I totally realize that believing my pickiness is my fault is not terribly rational. Somewhere in my perfectionism, I came to believe that anything imperfect about myself must necessarily be my fault – acne, body shape, food preferences, lack of athletic ability, inability to paint my nails neatly, etc. On a spiritual level, though, (you knew I’d go there, didn’t you?) it’s more than just perfectionism. If I can’t accept less than perfection, I’m turning my nose up at who God made me to be.
We live in a fallen world and we’re fallen creatures. Only God is perfect. When I require myself to be perfect, I’m trying to be God. And that doesn’t work out very well. In fact, there are days when I’m not doing such a great job of being me.
What am I learning about myself?
- Not to trust my emotions when I have migraines because the migraines themselves mess up my brain chemicals.
- It’s OK to cry, especially during a migraine, because of the aforementioned brain chemical mess.

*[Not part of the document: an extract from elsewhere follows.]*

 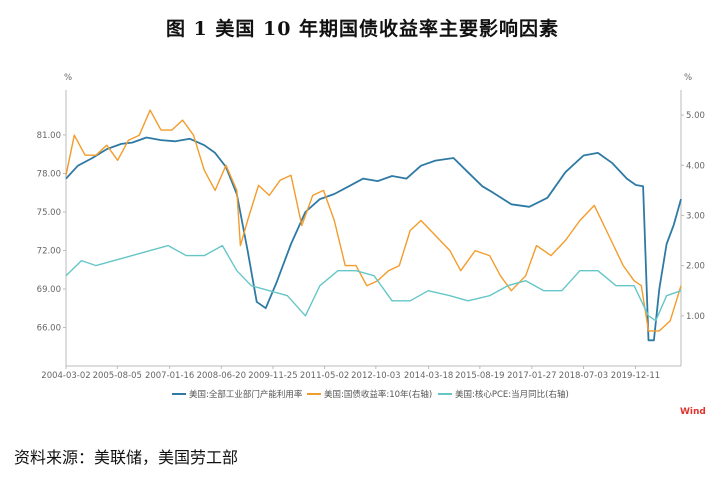 What do you see at coordinates (49, 251) in the screenshot?
I see `left-tick-label: 72.00` at bounding box center [49, 251].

- Migraines are still not my fault.
- Being a picky eater isn’t my fault.
- I can go a week or longer without sugar without dying. (Yes, I have proven this recently. And I even ate more fruits and veggies to make up for it. Not more variety, mind you, just more of the ones I already like.)
- I can live without chocolate. And when I do get to have chocolate again, I want the good stuff.
- I’m a recovering perfectionist. I must be getting better, though, because there’s a load of unfolded laundry in the dining room that hasn’t been calling to me.
There’s another bit of my life I’m learning about. I guess I should thank God for the migraines since it’s given me such great opportunities for introspection!
In the meantime, though, please remember to pray for the Gulf Coast. I went to college in Baton Rouge and medical school in New Orleans and still have lots of family in that area. The damage from Isaac is not nearly as devastating as that from Katrina, but there will be lots of clean-up. You can always donate to the American Red Cross to help defray some of the relief costs. Also, Haiti had still not recovered from the earthquake when Isaac went through there. Food for the Poor is an excellent organization that is already working in that area and is accepting donations to provide clean water and food. Haiti’s relief efforts have been significantly hampered by a major cholera outbreak. Any help you can provide would be greatly appreciated.
What are you learning these days? How did you fare through Isaac? How can I pray for you or your family?